Richard Saunders, Martha Fleming, Jon Zwart and the author (as a shadow).

Somewhere outside Cambridge there lie acres of fields, from which, among the trees and grass, spring dishes, arrays of wires and outbuildings. For the archeologist of radio astronomy here exists the spectrum of its history, from miles of wires atop beanpole trellis to state of the art interferometers.

Richard Saunders and Jon Zwart guided myself and Martha Fleming (my "doppleganger" in Cambridge, artist in residence in their Astrophysics dept) through the unfolding landscape of Lords Bridge ; The Nine Acre Array - sheep grazing underneath a lattice of wires which once upon a time discovered the first pulsars, 4C - an avenue of iron rigging, crumbling beauty, unstrung and rusting in retirement, superseded by the dish and interferometer telescopes, perched on wide railway tracks.

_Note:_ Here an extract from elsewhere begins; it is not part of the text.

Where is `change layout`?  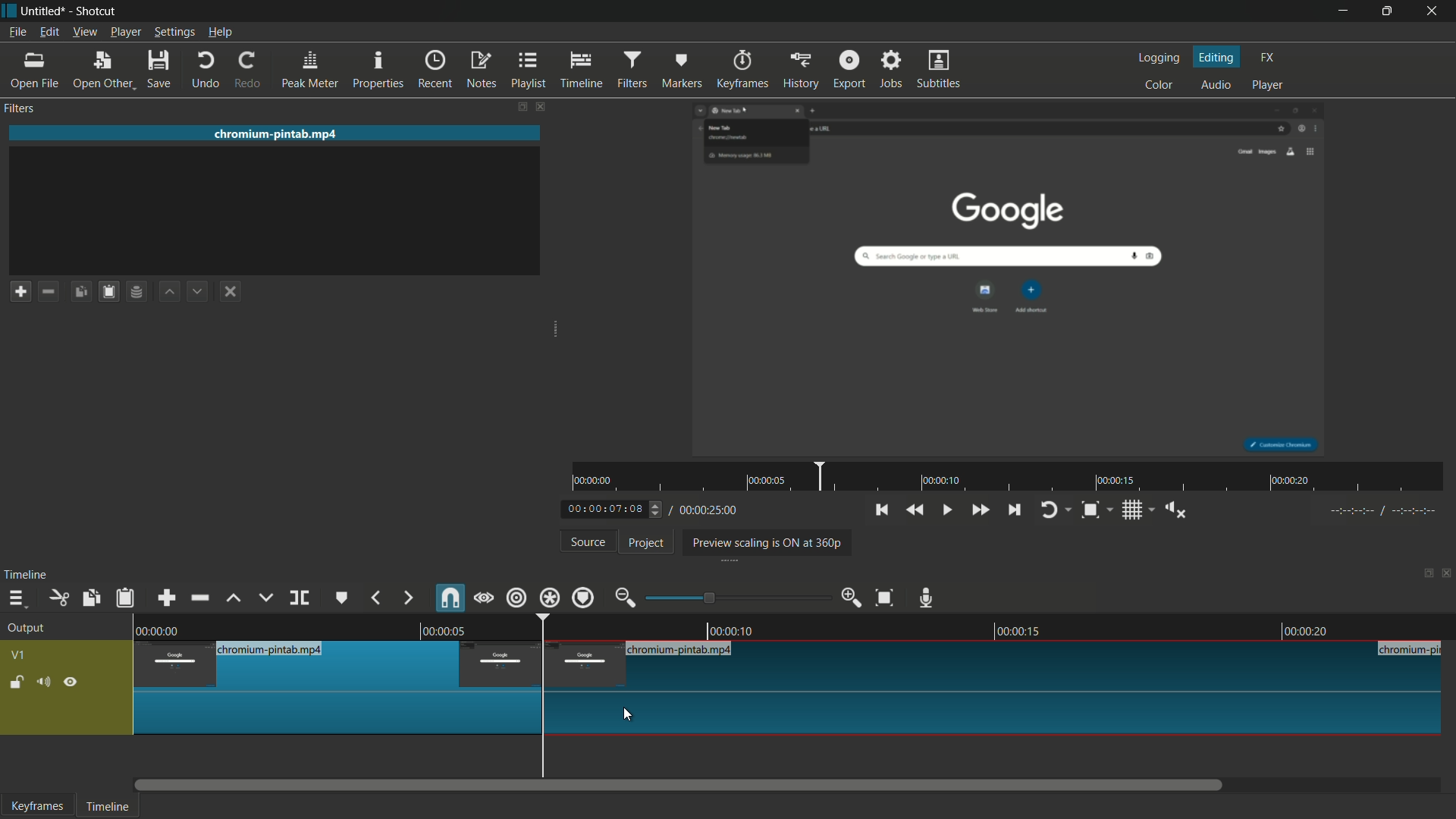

There's an amazing beauty in these early telescopes, something reminiscent of galleons and a golden age of exploration in the maze of wires, chains and masts. The miles of wires formed the equivalent of a radio dish, cunning use of phase and restricted physical movement aligning them to all points of the universe.

Moving up the evolutionary chain we moved onto the early interferometers, their bowls pointing straight up, switched off, home to birds and leaves and dust, ending up in the unfinished realm of AMI, the latest offspring of Lords Bridge, built to survey the sky for imprints of galaxies on the microwave background.